EXERCISE DIRECTIONS
Show each line below that contains the string "height", copied in full.

(Saved entries)
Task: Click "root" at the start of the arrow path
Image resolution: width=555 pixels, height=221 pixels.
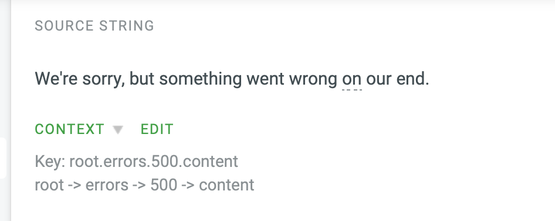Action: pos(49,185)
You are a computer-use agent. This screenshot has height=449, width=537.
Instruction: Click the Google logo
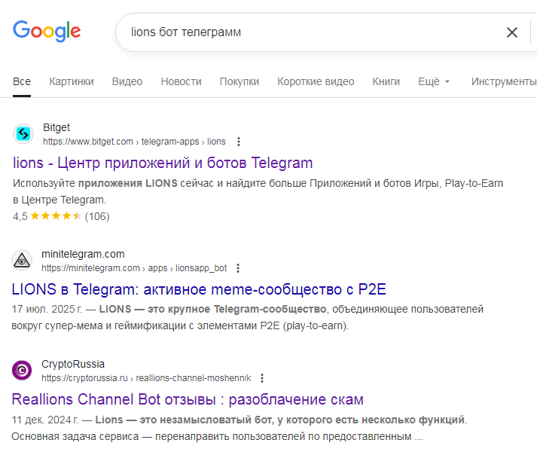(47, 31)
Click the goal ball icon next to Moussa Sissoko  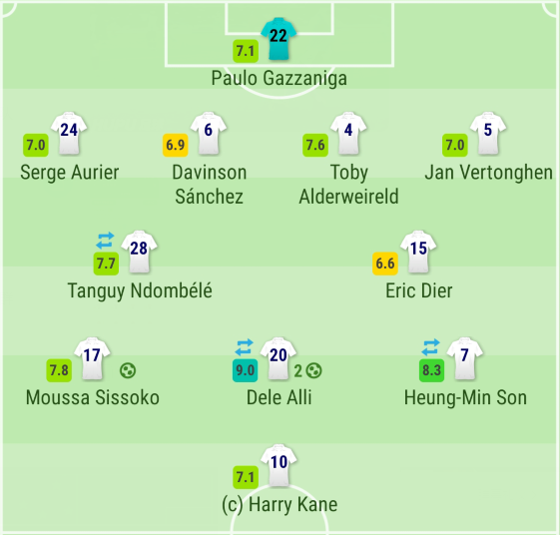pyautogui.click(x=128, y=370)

ANSWER BELOW
Image resolution: width=555 pixels, height=221 pixels.
You are a computer-use agent. This screenshot has height=449, width=537.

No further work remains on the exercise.